= Eyvind Mehle =

Norwegian media scholar and broadcaster

Eyvind Mehle (13 September 1895 - 15 July 1945) was a Norwegian radio personality, media professor and Nazi collaborator.

==Background==
He was born as Eyvind Mæhle, but changed his last name in 1930. He was hired in 1925 in Kringkastingsselskapet, the first broadcaster of Norwegian radio. One of his specialities were half-hour lectures in the form of travel descriptions. He later joined the Norwegian Fascist party Nasjonal Samling in its first year of existence, 1933, and served as its press spokesperson for some years.

On 9 April 1940 Norway was invaded by Nazi Germany, and a German occupation followed. On 25 September 1940, Mehle was named as director of verbal programs in Norwegian Broadcasting Corporation radio. As one of two program directors, the other being Edvard Sylou-Creutz, Mehle was considered as the successor of pre-war broadcasting director Olav Midttun, despite being a subordinate of commissary president Wilhelm Frimann Koren Christie.

This command chain did not work well.

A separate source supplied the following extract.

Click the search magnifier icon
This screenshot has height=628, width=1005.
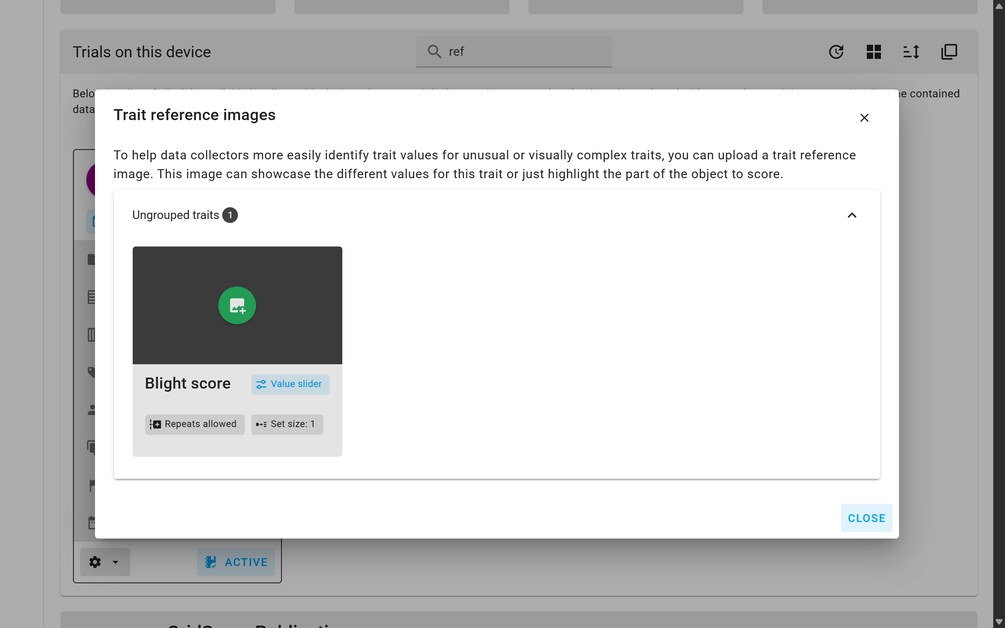click(x=434, y=51)
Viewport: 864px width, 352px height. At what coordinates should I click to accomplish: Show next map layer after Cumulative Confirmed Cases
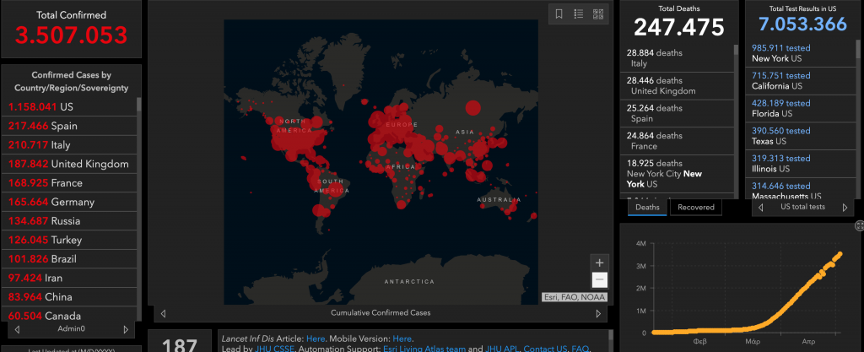pos(598,313)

Although there was some rivalry between Mehle and Sylou-Crantz, the most severe rivalry was between Mehle and Christie. To start with, Mehle had to hand Christie his inaugural speech on 29 September, because Christie had limited knowledge of the Norwegian Broadcasting Corporation. In a broader context, as Nazis, Mehle was a Germanophile Hitler supporter whereas Christie was a more Norwegian-nationalistic Quisling supporter. In addition, Christie's freemasonry caused resentment. Mehle intrigued by pitting Christie against the broadcasting department (Abteilung Rundfunk) of the Reichskommissariat Norwegen. He also treated his own subordinates badly; he threatened employees with a gun on numerous occasions, and showed signs of paranoia and general mental instability.

==Final years and death==
In the spring of 1941, Mehle became leader (Führer) of the Nasjonal Samling party chapter at the Broadcasting Corporation. After a while, however, the personal antagonisms led to him seeking another job. He was appointed as professor of media studies at the Nazi-occupied University of Oslo. Since late 1943 no tuition or teaching had taken place at the University, only research.

Around the end of World War II in Norway in May 1945, Mehle fled to Sweden. He drowned there later in 1945.